* [Given data]
=-=-=

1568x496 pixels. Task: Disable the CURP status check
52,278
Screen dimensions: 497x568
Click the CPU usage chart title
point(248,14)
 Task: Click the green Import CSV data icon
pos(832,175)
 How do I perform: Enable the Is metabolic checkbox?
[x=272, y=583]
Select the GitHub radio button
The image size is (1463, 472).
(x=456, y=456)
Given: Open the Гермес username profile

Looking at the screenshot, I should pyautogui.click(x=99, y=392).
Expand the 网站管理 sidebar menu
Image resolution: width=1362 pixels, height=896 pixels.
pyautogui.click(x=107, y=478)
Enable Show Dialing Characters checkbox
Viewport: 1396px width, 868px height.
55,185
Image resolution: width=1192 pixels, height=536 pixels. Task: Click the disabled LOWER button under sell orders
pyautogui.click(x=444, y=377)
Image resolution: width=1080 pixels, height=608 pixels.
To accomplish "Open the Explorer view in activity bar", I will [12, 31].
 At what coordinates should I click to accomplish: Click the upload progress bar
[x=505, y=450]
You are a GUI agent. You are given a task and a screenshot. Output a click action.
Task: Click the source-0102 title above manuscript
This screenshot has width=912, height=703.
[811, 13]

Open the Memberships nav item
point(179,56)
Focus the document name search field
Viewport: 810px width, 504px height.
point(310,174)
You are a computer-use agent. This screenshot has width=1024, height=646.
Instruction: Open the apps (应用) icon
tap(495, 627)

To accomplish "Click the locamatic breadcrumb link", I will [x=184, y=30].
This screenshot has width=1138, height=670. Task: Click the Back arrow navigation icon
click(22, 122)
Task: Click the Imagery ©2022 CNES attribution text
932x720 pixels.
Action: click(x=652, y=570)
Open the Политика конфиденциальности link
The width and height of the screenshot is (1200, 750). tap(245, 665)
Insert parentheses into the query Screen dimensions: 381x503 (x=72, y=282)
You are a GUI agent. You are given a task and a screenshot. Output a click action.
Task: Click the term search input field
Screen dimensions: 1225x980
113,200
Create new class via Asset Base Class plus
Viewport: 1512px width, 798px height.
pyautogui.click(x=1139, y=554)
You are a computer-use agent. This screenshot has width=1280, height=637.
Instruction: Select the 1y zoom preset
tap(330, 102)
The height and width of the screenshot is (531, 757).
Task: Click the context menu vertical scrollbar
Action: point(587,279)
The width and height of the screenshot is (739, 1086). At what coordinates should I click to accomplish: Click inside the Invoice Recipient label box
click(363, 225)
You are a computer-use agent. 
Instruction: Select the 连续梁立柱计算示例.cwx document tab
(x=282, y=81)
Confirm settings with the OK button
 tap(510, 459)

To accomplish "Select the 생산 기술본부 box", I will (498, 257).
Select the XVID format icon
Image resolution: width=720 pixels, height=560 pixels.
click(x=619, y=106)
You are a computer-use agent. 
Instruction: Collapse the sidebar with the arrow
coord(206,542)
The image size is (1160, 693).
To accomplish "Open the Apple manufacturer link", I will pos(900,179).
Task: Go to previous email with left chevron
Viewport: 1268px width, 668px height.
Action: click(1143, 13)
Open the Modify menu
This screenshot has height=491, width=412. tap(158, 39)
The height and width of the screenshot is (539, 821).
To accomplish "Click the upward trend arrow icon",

=-=-=

* [Problem to solve]
Retype all of the material above line for line, without changing anything.

* [Problem solution]
1568x496 pixels. Task: Disable the CURP status check
52,278
Screen dimensions: 497x568
Click the CPU usage chart title
point(248,14)
 Task: Click the green Import CSV data icon
pos(832,175)
 How do I perform: Enable the Is metabolic checkbox?
[x=272, y=583]
Select the GitHub radio button
The image size is (1463, 472).
(x=456, y=456)
Given: Open the Гермес username profile

Looking at the screenshot, I should pyautogui.click(x=99, y=392).
Expand the 网站管理 sidebar menu
Image resolution: width=1362 pixels, height=896 pixels.
pyautogui.click(x=107, y=478)
Enable Show Dialing Characters checkbox
Viewport: 1396px width, 868px height.
55,185
Image resolution: width=1192 pixels, height=536 pixels. Task: Click the disabled LOWER button under sell orders
pyautogui.click(x=444, y=377)
Image resolution: width=1080 pixels, height=608 pixels.
To accomplish "Open the Explorer view in activity bar", I will [12, 31].
 At what coordinates should I click to accomplish: Click the upload progress bar
[x=505, y=450]
You are a GUI agent. You are given a task and a screenshot. Output a click action.
Task: Click the source-0102 title above manuscript
This screenshot has width=912, height=703.
[811, 13]

Open the Memberships nav item
point(179,56)
Focus the document name search field
Viewport: 810px width, 504px height.
point(310,174)
You are a computer-use agent. This screenshot has width=1024, height=646.
Instruction: Open the apps (应用) icon
tap(495, 627)

To accomplish "Click the locamatic breadcrumb link", I will [x=184, y=30].
This screenshot has width=1138, height=670. Task: Click the Back arrow navigation icon
click(22, 122)
Task: Click the Imagery ©2022 CNES attribution text
932x720 pixels.
Action: click(x=652, y=570)
Open the Политика конфиденциальности link
The width and height of the screenshot is (1200, 750). tap(245, 665)
Insert parentheses into the query Screen dimensions: 381x503 (x=72, y=282)
You are a GUI agent. You are given a task and a screenshot. Output a click action.
Task: Click the term search input field
Screen dimensions: 1225x980
113,200
Create new class via Asset Base Class plus
Viewport: 1512px width, 798px height.
pyautogui.click(x=1139, y=554)
You are a computer-use agent. This screenshot has width=1280, height=637.
Instruction: Select the 1y zoom preset
tap(330, 102)
The height and width of the screenshot is (531, 757).
Task: Click the context menu vertical scrollbar
Action: point(587,279)
The width and height of the screenshot is (739, 1086). At what coordinates should I click to accomplish: Click inside the Invoice Recipient label box
click(363, 225)
You are a computer-use agent. 
Instruction: Select the 连续梁立柱计算示例.cwx document tab
(x=282, y=81)
Confirm settings with the OK button
 tap(510, 459)

To accomplish "Select the 생산 기술본부 box", I will (498, 257).
Select the XVID format icon
Image resolution: width=720 pixels, height=560 pixels.
click(x=619, y=106)
You are a computer-use agent. 
Instruction: Collapse the sidebar with the arrow
coord(206,542)
The image size is (1160, 693).
To accomplish "Open the Apple manufacturer link", I will pos(900,179).
Task: Go to previous email with left chevron
Viewport: 1268px width, 668px height.
Action: click(1143, 13)
Open the Modify menu
This screenshot has height=491, width=412. tap(158, 39)
The height and width of the screenshot is (539, 821).
To accomplish "Click the upward trend arrow icon",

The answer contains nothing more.